Chemical Industries Education and Training Authority CEO Yershen Pillay.
Image: Supplied
In the shadows of the Drakensberg, where opportunities have long been scarce, a new kind of classroom is quietly reshaping futures. Chieta’s Smart Skills Centres, with their hum of screens and servers, are doing more than teaching digital skills - they are giving young South Africans hope.
This year, the Chemical Industries Education and Training Authority (Chieta) expanded its national rollout, adding new centres in the Free State and Gauteng, bringing the total to nine across the country - from Saldanha Bay to Mojadjiskloof, Gqeberha to Brits, and Highveld to Babanango. More than 35 000 people have passed through the doors, learning technical, digital, and entrepreneurial skills aimed at equipping them for a rapidly changing economy.
For Thabiso Makhe, one of the centre’s most inspiring stories, the experience has been life-changing.
Thabiso grew up in a home where survival often came before ambition. Fascinated by technology from a young age, he would dismantle radios and sketch machines he dreamed of building. Yet as he grew older, he struggled to find a pathway to turn his passion into a career.
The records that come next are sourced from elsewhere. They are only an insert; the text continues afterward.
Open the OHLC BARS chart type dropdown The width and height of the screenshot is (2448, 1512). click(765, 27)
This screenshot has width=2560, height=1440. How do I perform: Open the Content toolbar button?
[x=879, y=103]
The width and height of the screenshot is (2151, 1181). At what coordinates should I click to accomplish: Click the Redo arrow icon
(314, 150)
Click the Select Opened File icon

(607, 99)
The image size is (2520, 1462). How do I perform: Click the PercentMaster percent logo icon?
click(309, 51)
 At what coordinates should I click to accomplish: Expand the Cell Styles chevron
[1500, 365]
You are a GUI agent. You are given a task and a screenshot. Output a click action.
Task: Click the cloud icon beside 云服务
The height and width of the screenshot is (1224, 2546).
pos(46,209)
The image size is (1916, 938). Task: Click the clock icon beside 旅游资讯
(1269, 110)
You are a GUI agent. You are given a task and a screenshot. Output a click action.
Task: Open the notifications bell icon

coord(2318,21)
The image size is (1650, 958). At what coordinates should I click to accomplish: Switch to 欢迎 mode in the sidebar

“Before Chieta entered my life, I was on the edge of giving up on my hopes of working in the tech industry,” Thabiso says.
A short course at the Smart Skills Centre in Phuthaditjhaba became more than training—it became a turning point. The centre offered him mentorship, an internship, and a supportive environment where innovation was encouraged and young people were seen as potential, not statistics.
“Chieta didn’t just train me,” Thabiso says. “They gave me the confidence to build a future I had stopped imagining.”
Today, Thabiso works in the tech industry, creating solutions for communities once disconnected from the digital economy. His story embodies the purpose of the SMART Skills Centres: to restore possibility, one young person at a time.
The Free State centre, launched with the Department of Education, aims to train more than 20 000 people over five years, while Gauteng’s partnership with PG Glass transformed an industrial site into a digital and VR hub for youth training. Across all centres, Chieta’s CEO, Yershen Pillay, says the model is about more than technology.
“These centres are social infrastructure, not just digital infrastructure,” Pillay says. “They are designed to bridge the gap between traditional education and the demands of the modern workplace.”
By giving access, guidance, and dignity, Chieta’s Smart Skills Centres are quietly rewiring South Africa’s future - one skill, one opportunity, and one transformed young life at a time.